Health is created from daily habits. The cost of maintaining good health is lower in Japan, even when it comes to the food we eat. This is also true in terms of hospital visits. If you ate the American diet in its entirety without choosing what you eat each time, you would gain weight and become ill. While having a drink once in a while, regular exercise habits, improving the quality of sleep, and improving what you eat are all important. Since coming to the U.S., I have felt the importance of "health" even more keenly than in Japan, where it is easy to get healthy food, it is safe, and I can run along the riverbanks even at night, which is what I feel is really important.
It makes me think of Japan as being like Disneyland, a dreamland, where healthy and delicious meals are readily available anytime, anywhere.
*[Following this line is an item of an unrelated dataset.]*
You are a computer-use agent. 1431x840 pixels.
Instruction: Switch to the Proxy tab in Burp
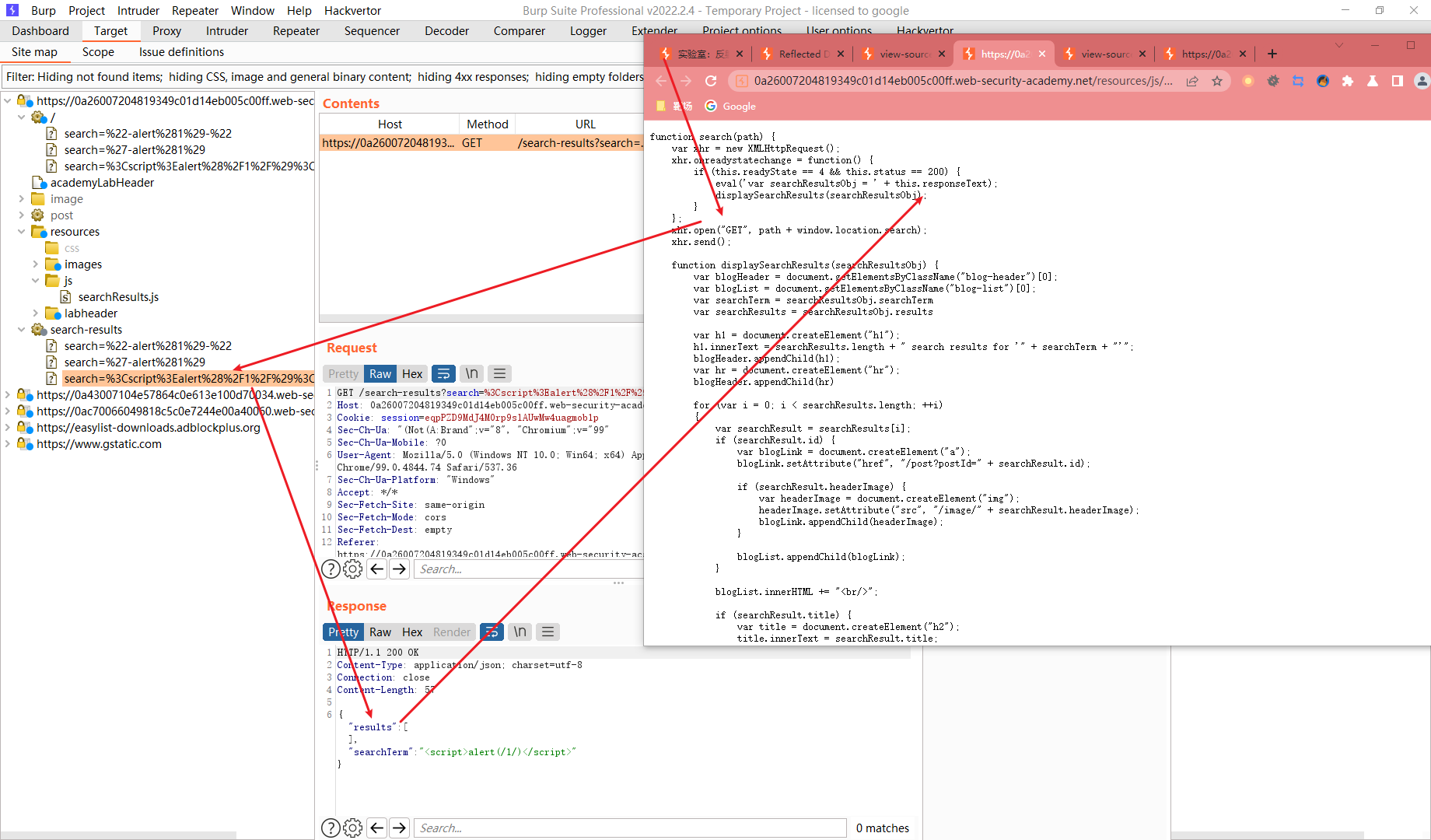166,30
I would like to take on the challenge of making such meals accessible in the U.S. as well, if not a dreamland, as I am involved in the launch of frozen foods and new businesses in North America.
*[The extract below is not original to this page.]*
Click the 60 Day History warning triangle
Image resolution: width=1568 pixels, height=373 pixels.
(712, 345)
After coming to the U.S. for my MBA and living in the U.S., I have come to see the wonderful things about Japan and the potential for further growth that exists to make Japan an even more wonderful country.
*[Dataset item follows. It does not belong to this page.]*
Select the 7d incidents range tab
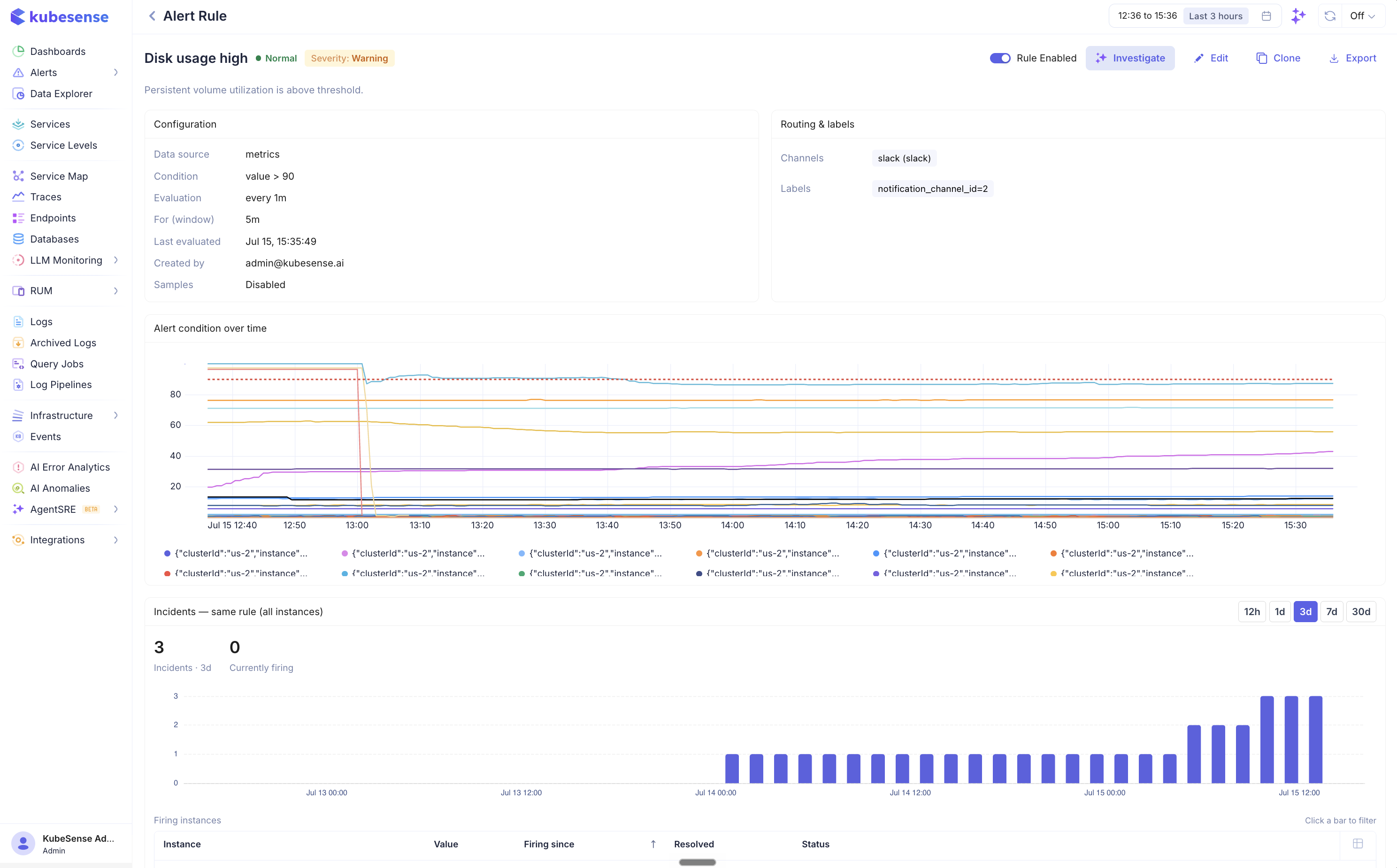[x=1332, y=612]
In quality control/production control, there seems to be no one on the right side of Japanese companies. This is an industry that can take advantage of such technology in the trend of the Internet and AI and one that will grow large. I am focusing on the North American frozen food market.
This Japanese ability to solemnly build up detailed improvements in the field was honestly one of the things I felt when organizing the sushi party. To mention a small detail, when making rolls, if you use a bamboo mat as it is to make sushi, it is difficult to clean the rolls when washing them. However, if you wrap a piece of saran wrap around the bamboo mat, you don't have to wash it every time and it's easy to do. (To be honest, I am not sure how much attention to detail I have in this area. (To be honest, I am not sure if I have this level of attention to detail, but I am aware that I am rough among Japanese people, but not so rough when I go outside of that group).
The frozen food market is the same size as the computer industry and is growing at twice the annual rate of the computer market. It is also an area where production control and quality control technologies live, and where technologies such as the Internet and AI, which I love, have not yet been applied to a large extent. In this area, I believe that we can be the best in the world at a specific number. I believe that we can be the best in the world in this area in terms of specific numbers. Japan is a wonderful country where it is very easy to live, and even poor people can go to Top University (even if their parents' income tends to be high).
My days of working in the U.S. and developing new businesses will begin in earnest. I would like to thank those who are giving me the chance, to concentrate on what I can control, and challenge myself to make it through this time with one team and produce results in fact-based numbers.